# Pattern for a dress pattern



## Angelab (Nov 26, 2005)

Google has failed me! I would love to make some of the clothes for Bella and Socrates. Does anyone know of a pattern for a doggie dress? I have a pattern for coats and beds and several knitted sweater patterns but I would love to make Bella a couple of the dress type styles.


----------



## Bri (Feb 1, 2005)

heres one that i used

http://www.sewing.circleofcrafters.com/freedogdresspattern.html


----------



## peanutnpepper (Nov 8, 2005)

Yea and I made a vest from that site too!  Good Luck


----------



## Angelab (Nov 26, 2005)

Thanks guys, I downloaded both of the patterns.


----------



## peanutnpepper (Nov 8, 2005)

Did you make one yet?


----------



## Angelab (Nov 26, 2005)

No Christmas got in the way, that and my foster babies. I'm hoping my life will slow down a little now that Christmas is over.


----------



## peanutnpepper (Nov 8, 2005)

In the vest one, it says to velcro it, however I put some of that stretchy stuff in its place and attached everything and its wonderful...If I can get some batteries I will take a picture of Peanut's.

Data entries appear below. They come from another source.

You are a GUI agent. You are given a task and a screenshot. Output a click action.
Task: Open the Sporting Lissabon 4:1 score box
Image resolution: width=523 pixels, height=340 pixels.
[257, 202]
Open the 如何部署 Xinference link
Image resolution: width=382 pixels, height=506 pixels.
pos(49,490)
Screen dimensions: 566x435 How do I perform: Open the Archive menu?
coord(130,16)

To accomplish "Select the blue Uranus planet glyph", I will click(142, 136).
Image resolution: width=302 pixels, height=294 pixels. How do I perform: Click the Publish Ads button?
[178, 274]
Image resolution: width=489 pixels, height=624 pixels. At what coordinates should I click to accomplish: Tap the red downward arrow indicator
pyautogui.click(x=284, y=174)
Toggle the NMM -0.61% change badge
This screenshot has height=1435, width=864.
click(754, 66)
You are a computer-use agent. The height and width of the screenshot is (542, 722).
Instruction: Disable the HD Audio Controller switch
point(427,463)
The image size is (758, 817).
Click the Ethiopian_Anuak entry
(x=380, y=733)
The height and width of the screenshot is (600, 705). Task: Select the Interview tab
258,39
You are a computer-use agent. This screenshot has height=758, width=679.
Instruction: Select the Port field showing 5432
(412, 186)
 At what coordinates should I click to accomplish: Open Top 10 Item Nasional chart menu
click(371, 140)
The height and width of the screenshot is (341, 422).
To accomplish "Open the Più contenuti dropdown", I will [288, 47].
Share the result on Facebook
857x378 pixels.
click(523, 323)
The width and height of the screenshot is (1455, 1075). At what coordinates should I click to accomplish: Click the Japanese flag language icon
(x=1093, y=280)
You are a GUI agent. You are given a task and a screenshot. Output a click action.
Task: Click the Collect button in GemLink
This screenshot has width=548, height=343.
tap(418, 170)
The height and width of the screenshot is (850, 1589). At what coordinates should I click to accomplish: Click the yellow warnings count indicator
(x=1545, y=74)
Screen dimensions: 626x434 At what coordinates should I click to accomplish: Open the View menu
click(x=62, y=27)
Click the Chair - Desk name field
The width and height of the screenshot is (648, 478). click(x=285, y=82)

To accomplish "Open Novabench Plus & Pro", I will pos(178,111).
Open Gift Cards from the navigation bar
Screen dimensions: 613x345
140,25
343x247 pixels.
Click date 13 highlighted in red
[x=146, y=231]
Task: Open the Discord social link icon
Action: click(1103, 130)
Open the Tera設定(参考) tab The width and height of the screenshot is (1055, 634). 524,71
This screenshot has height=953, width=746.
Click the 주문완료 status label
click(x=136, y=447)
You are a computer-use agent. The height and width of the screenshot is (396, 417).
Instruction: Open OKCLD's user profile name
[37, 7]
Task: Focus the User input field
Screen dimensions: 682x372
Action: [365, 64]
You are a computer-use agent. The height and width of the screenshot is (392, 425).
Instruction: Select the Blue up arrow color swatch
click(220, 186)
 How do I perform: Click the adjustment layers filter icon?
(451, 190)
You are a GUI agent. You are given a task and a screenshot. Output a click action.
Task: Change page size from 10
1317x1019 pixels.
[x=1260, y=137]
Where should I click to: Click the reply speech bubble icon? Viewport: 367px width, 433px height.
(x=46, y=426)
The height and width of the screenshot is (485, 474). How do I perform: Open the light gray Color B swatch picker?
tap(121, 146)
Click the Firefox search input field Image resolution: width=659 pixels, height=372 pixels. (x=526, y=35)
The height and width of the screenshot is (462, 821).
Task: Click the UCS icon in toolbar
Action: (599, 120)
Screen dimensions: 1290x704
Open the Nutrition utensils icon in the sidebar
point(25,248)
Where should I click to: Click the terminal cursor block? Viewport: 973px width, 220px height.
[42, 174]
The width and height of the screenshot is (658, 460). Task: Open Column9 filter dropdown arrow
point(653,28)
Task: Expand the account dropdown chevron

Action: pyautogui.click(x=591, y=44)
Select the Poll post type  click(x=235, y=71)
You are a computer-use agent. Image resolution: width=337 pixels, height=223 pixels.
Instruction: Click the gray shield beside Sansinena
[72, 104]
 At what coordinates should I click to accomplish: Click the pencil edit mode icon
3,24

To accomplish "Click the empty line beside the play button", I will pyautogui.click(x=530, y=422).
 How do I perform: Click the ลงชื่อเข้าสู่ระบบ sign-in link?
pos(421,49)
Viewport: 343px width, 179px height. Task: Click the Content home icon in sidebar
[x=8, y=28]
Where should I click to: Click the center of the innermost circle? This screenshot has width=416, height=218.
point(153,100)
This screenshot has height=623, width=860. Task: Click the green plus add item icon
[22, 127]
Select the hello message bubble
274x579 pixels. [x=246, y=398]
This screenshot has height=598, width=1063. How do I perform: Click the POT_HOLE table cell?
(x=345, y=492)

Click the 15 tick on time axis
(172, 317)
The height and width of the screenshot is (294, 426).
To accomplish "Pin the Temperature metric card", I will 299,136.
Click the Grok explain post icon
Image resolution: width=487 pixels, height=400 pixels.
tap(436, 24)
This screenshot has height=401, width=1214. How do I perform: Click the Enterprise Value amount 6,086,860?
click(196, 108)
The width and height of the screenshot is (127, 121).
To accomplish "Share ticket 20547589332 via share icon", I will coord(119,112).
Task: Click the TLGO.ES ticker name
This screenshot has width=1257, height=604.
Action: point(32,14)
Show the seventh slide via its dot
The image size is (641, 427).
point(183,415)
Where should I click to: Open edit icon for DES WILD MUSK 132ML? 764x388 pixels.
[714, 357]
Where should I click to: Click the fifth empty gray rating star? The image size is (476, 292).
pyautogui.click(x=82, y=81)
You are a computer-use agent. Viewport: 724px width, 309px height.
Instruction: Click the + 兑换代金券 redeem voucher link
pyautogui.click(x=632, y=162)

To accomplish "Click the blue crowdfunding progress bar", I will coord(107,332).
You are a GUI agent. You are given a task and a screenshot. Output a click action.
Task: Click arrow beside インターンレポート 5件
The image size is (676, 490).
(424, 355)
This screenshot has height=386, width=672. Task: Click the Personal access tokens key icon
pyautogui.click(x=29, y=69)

I want to make a Jacket with that pattern.


----------



## waistfull (Jan 7, 2006)

*I love it!*

That dress is so cute. Thanks for the pattern! I don't know if I'll ever end up making it, but maybe??


----------



## LocasMom (Sep 11, 2005)

I bought a couple of patterns for dog outfits, I have found ALL of them too big. I just made my own pattern, took awhile, but I got it down now!


----------